THE LAST OF ROBIN HOOD

*1/2

DIRECTED BY Richard Glatzer & Wash Westmoreland

STARS Kevin Kline, Susan Sarandon

If ever an actor was born to play Golden Age screen star Errol Flynn, it would be Kevin Kline. The only real question, I suppose, is why it took this long.

In such efforts as A Fish Called Wanda (for which he won a Best Supporting Actor Oscar) and In & Out, Kline displayed an effortless physical dexterity, and he even swashbuckled his way through The Pirates of Penzance much as Flynn had done back in the 1930s, in such classics as The Sea Hawk, Captain Blood and The Adventures of Robin Hood.

In the new picture The Last of Robin Hood, Kline doesn't even have to break that much of a sweat, since he's playing Flynn at the end of the matinee idol's life, when hard living and hard drinking left him a former shell of his dashing self (Flynn died at the age of 50 while Kline is 66, but the former looked so much older that the 16-year age difference is immediately null and void).

Kline's participation in this enterprise is fortuitous for all concerned, because without him, this movie would be nothing.

The Last of Robin Hood focuses on the event that defined the final years (1958-1959) of Flynn's life: his relationship with Beverly Aadland (Dakota Fanning), an aspiring actress handled by her opportunistic mother Florence (Susan Sarandon).

Spotting Beverly across the studio lot, Flynn promises the virginal 18-year-old girl the moon and ends up seducing her late one night. But the seduction is really a rape -- and statutory rape as well, since Beverly was actually 15 and able to pass herself off as 18 thanks to a fake ID provided by mommie dearest.

As the real Beverly Aadland (who passed away four years ago) explained in a 1988 interview with People, "[Errol] knew so many women who would say yes that when I was saying no, no, no, he thought I meant yes. I know that because I asked him about it later."

Perhaps that's one of the reasons why, after initially giving him the cold shoulder, she finally agrees to see him again. Soon, they're inseparable, professing their love for one another while trying to make movies together.

Even learning Beverly's true age can't quench Flynn's fire; if anything, it inspires him to make comparisons to the relationship in that controversial classic of literature, Lolita.

The Last of Robin Hood even includes the famous tidbit (never definitively proved or disproved) about Flynn meeting with Stanley Kubrick (Max Casella) in an attempt to secure the leading roles for himself and Beverly in the screen adaptation of Nabokov's novel; instead, the couple end up co-starring in 1959's notorious Cuban Rebel Girls, in which Flynn's character, a war correspondent, helps Castro overthrow Batista (no, really).
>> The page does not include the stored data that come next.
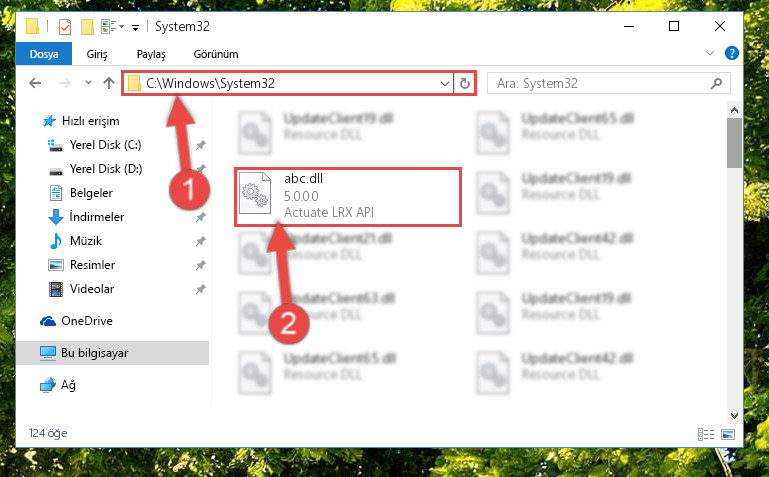Click the Properties icon in title bar
The height and width of the screenshot is (477, 769).
64,26
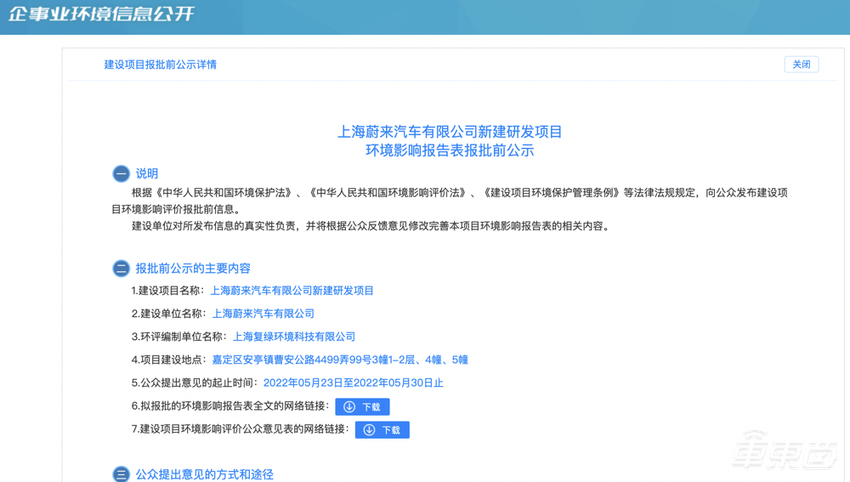
Task: Click the 关闭 button
Action: (x=801, y=64)
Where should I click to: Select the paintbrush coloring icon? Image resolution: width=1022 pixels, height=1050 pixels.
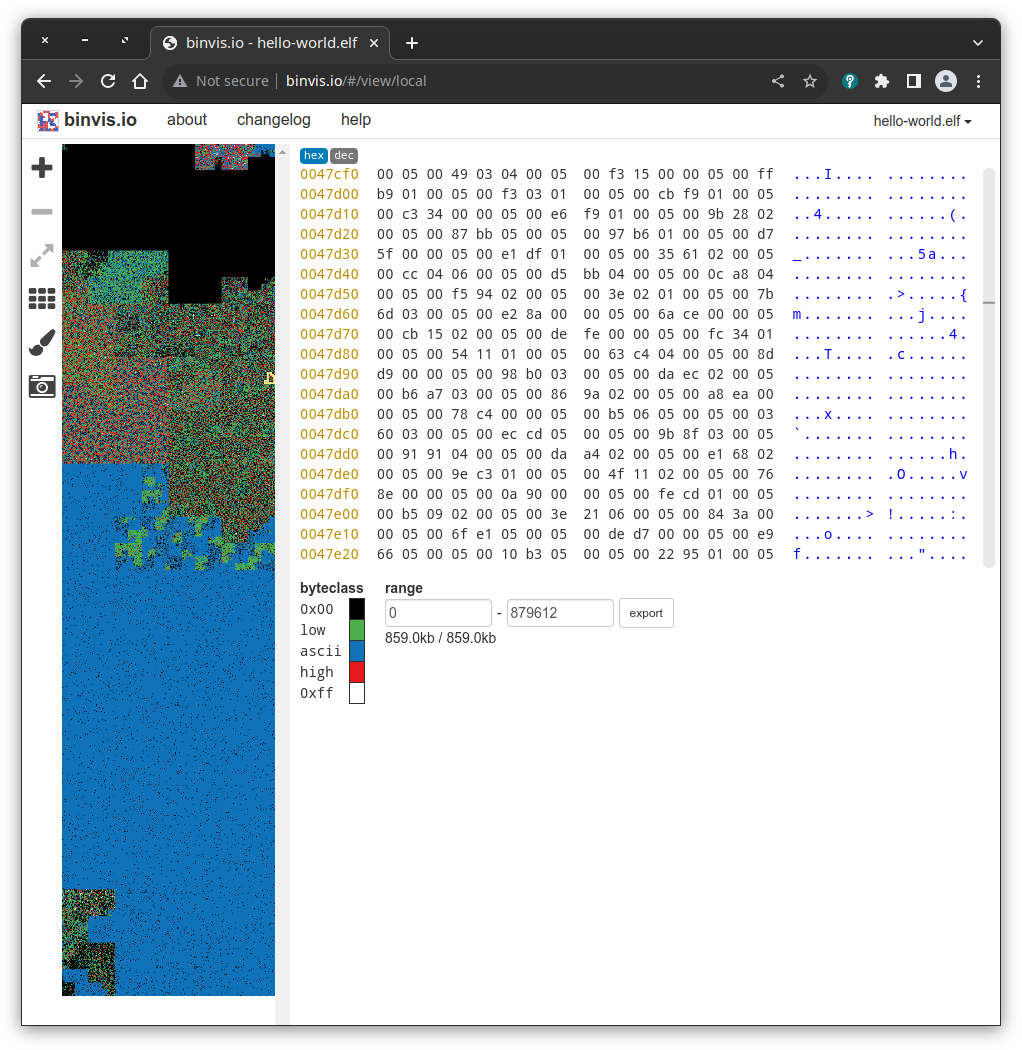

And all the while, Florence either nods approvingly or looks the other way, thinking about her own rising fortunes rather than the welfare of her underage daughter.

Clearly, the subject matter makes for a sordid Hollywood tale that's still relevant today -- after all, tabloid journalism, guileful parents and exploitation of the young have never, and will never, go out of fashion.

Why, then, is this story related with all the lackadaisical tempo of a Mutual of Omaha TV commercial?

This is the first production from Lifetime Films, the new theatrical arm of the Lifetime TV network, and the presence of Kline and Sarandon is the only thing that doesn't generate a waft of small-screen inefficiency.

In every other regard, this is subpar television, with unconvincing period verisimilitude and a timid approach to prickly material. The finished product is so tame that we never get a sense whether writer-directors Richard Glatzer and Wash Westmoreland view the Errol-Beverly coupling as obscene or whether they endorse Flynn's "boys will be boys" behavior.

Sarandon could have tackled her role of Florence Aadland as the ultimate stage mom from hell, but she instead lurches in the other direction, underplaying to the point of invisible inconsequentiality.

And in the pivotal part of Beverly, Fanning is badly miscast, though it's not entirely her fault. Her wan presence certainly hurts, but so does the filmmakers' insistence on making Beverly Aadland a cardboard character, a thin figure defined only by her age and beauty. "I like my whiskey old and my women young," Flynn once stated, and The Last of Robin Hood does nothing but provide surface lip service to that declaration.